Apa yang dikatakan orang nomor satu di Valve itu tentu bertolak belakang dengan salah satu gebrakan Valve di dunia teknologi, yakni membesut VR Headset. Sekadar informasi, Valve telah bermitra dengan HTC menciptakan Vive, VR Headset yang dibanderol seharga US$ 800 (Rp 10 jutaan).

Vive juga merupakan salah satu VR Headset yang diklaim menjadi pesaing head-to-head Oculus Rift, VR Headset buatan Facebook yang harganya jauh lebih murah, yakni US$ 600 (Rp 7 jutaan).

Newell pun menyadari perbandingan harga cukup berbeda ini menjadi salah satu kelemahan Vive. Meski begitu, perbedaan harga bukan jadi alasan mengapa Newell menyatakan teknologi VR tak akan bertahan lama.

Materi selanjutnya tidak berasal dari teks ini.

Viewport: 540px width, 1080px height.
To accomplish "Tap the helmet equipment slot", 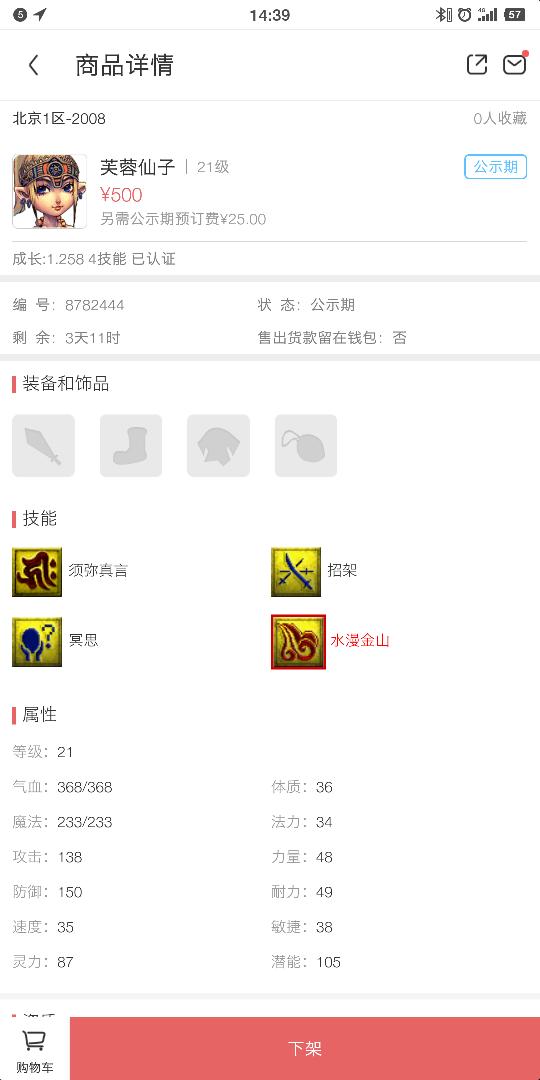I will (218, 446).
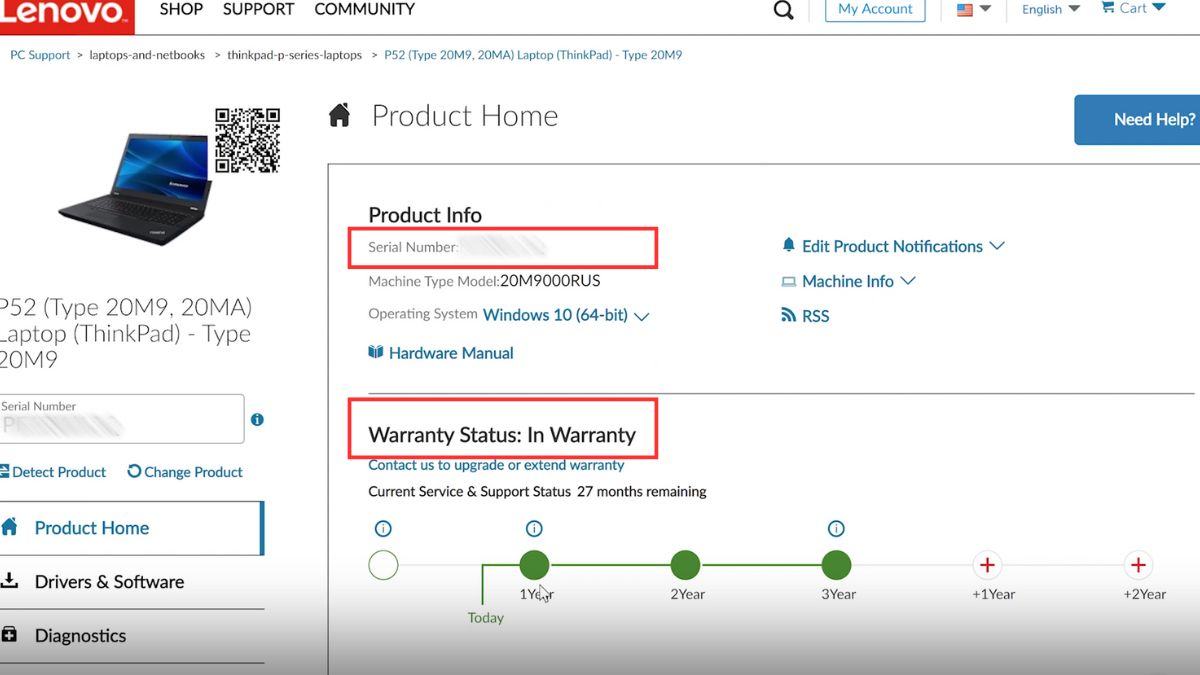
Task: Click the Serial Number input field in sidebar
Action: coord(122,419)
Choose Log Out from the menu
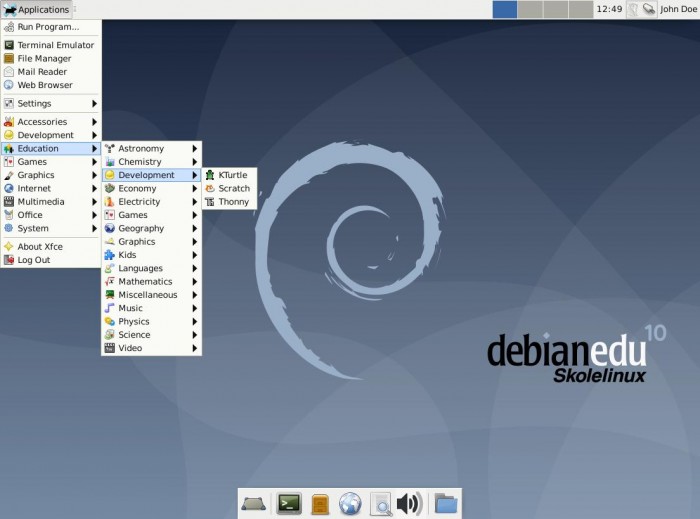 click(33, 260)
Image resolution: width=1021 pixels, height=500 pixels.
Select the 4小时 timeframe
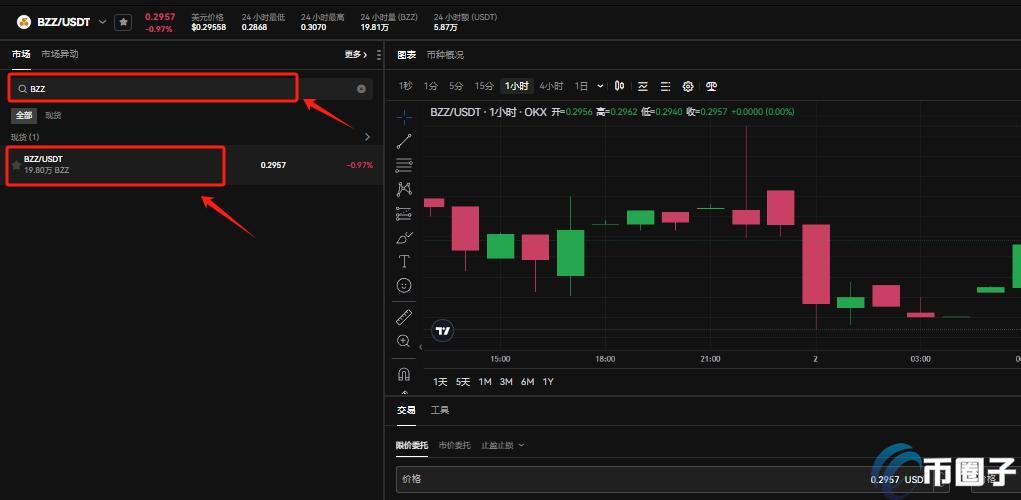[551, 86]
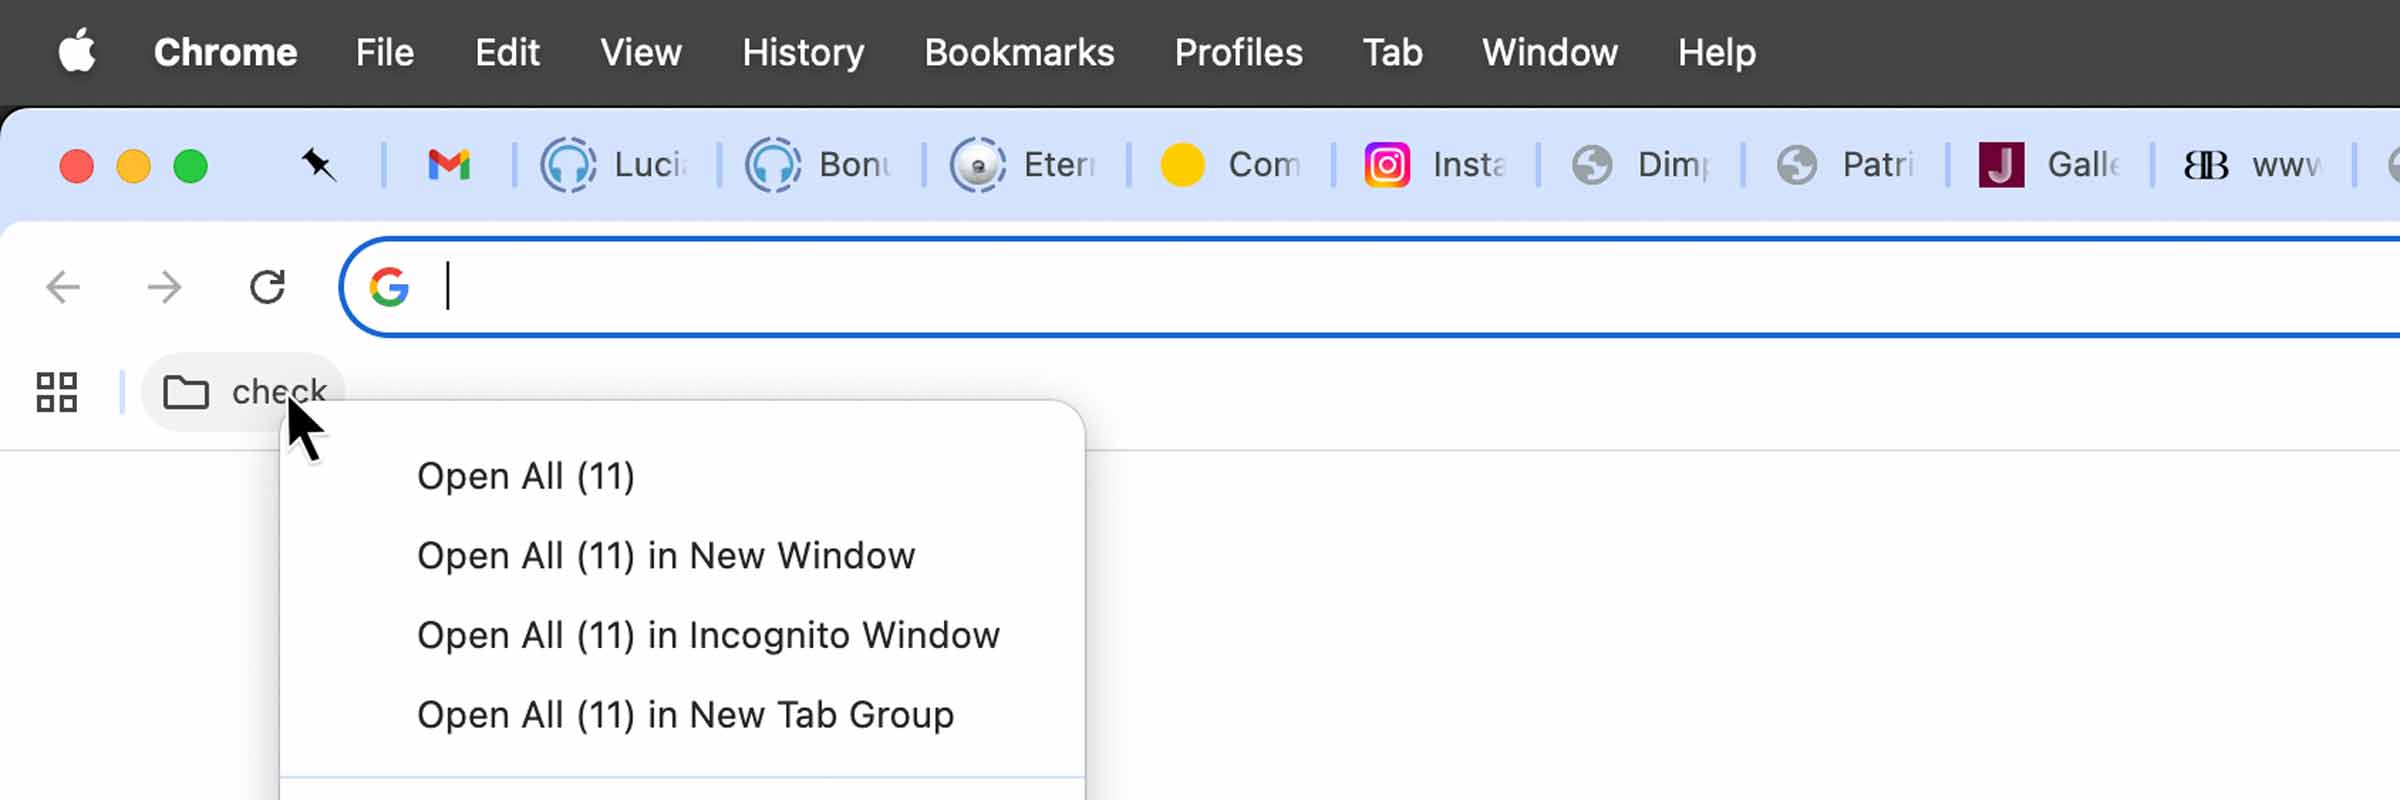Open the Bookmarks menu
The width and height of the screenshot is (2400, 800).
click(x=1019, y=52)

Menurutnya, teknologi tersebut tidak dapat mengantarkan pengalaman maksimal sekalipun dalam kuantitas besar seperti di VR Headset. Karenanya, ia menilai, jika VR ingin terus bertahan di pasaran, dibutuhkan perangkat lebih kuat--lebih dari sekadar VR Headset--untuk mendukung pengalaman VR lebih nyata.

Valve memang tidak berkutat dengan Vive. Seperti diketahui, perusahaan bermarkas di Bellevue, Amerika Serikat (AS) tersebut juga punya Steam, gaming platform PC yang dirilis pada 2003 silam.

Steam, yang merupakan platform distribusi gim PC digital, kini diklaim sebagai raksasa distributor gaming PC untuk saat ini. Tercatat, Steam telah mengantongi lebih dari 150 juta pengguna di seluruh dunia.